Na zona IV foram incluídos aqueles que possuem aumento na possibilidade do diagnóstico de dependência. Segundo Jomar et al. (2012), o AUDIT não diagnostica dependência. Sendo assim, as pessoas classificadas nas zonas IV precisaram de uma avaliação adicional sobre a dependência alcoólica. Desse modo, foi necessário encaminhar os usuários classificados na zona IV a serviços de saúde. Os serviços indicados abrangem desde a consulta clínica com o médico da equipe de saúde da Atenção Básica até serviços especializados para alcoolistas existentes na área de abrangência da comunidade.

Considerando o convívio de adultos consumidores de álcool com crianças e adolescentes, Schenker e Minayo (2005), apontam que o consumo de bebidas alcoólicas pelos pais ou responsáveis faz com que o público infanto-juvenil crie uma ideia de permissão e naturalidade.

Considera-se que uma fragilidade dos resultados deste estudo, dada a impossibilidade dos pesquisadores, foi o não acompanhamento dos participantes classificados na zona IV, depois de encaminhados para a equipe da Atenção Básica ou serviços especializados para alcoolistas. Sugere-se que outros estudos dessa natureza incluam esse acompanhamento.

Conclusão A realização desta pesquisa evidenciou o desconhecimento dos participantes em relação ao próprio padrão de consumo de álcool e consequências que o abuso de álcool pode acarretar na vida pessoal e social do indivíduo.
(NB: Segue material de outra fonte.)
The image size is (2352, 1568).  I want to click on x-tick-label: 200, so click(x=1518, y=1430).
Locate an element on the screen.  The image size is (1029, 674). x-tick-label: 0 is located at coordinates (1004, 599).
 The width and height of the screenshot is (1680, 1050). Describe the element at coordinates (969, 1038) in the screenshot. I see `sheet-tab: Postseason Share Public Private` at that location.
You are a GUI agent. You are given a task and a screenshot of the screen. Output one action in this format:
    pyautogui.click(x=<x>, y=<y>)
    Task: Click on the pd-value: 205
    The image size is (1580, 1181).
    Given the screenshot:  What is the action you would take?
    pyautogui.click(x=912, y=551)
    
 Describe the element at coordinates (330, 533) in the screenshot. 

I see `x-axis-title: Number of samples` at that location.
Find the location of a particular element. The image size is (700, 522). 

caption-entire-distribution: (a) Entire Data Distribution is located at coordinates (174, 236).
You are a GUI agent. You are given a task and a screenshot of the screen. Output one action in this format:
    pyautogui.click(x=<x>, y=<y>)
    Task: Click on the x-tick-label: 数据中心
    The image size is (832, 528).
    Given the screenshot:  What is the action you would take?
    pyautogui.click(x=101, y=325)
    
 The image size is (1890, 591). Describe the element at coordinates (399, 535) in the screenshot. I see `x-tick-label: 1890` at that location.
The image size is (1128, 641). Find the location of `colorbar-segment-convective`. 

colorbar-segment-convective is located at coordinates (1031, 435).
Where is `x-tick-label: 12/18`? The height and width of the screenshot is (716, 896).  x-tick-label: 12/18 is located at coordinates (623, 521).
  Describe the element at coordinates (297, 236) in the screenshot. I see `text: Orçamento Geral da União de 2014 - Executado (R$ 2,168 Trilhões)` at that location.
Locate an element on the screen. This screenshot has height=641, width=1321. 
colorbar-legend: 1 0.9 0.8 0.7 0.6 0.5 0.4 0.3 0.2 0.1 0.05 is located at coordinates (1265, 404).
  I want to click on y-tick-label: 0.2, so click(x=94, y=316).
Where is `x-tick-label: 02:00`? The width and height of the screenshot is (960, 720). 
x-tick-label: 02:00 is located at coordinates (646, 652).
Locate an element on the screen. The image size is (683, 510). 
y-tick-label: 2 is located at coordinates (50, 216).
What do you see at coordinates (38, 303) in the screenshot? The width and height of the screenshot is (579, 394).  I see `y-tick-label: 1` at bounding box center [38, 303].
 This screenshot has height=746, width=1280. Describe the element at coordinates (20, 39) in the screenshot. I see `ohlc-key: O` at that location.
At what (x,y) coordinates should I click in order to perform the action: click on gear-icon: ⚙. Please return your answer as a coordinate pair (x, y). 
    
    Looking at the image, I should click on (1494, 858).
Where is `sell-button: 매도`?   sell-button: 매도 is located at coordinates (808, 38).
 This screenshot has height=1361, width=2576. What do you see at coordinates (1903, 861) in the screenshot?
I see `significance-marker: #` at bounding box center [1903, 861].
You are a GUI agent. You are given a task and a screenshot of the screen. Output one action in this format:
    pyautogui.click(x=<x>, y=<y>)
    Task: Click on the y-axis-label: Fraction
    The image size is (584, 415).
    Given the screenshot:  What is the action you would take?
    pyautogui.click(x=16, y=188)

Notou-se também que entre os participantes da pesquisa, havia pouco conhecimento das informações quanto às possibilidades de prevenção e tratamento dos problemas relacionados ao uso de álcool.

Ressalta-se a importância da manutenção de atividades de promoção à saúde e prevenção ao uso e abuso de álcool como parte do cuidado de saúde prestado pela equipe que assiste a população estudada.

Implicações para a Prática Clínica O AUDIT é um instrumento utilizado na identificação dos problemas relacionados ao álcool visto que sua aplicação possibilita detectar problemas associados a diferentes padrões de uso do álcool. Permite também fornecer orientações, intervenções, e quando preciso direcionamentos a serviços de saúde especializados.

A utilização do AUDIT nos serviços de Atenção Básica, configura-se como um instrumento para a realização de ações de educação em saúde, podendo ser utilizado por toda a equipe de saúde. A prática de enfermeiros pode ser potencializada com a aplicação de instrumentos dessa natureza, realização de atividades educativas de promoção de saúde, bem como, ações no âmbito da prevenção do uso de álcool e outras drogas, especialmente, em comunidades socialmente vulneráveis como a deste estudo.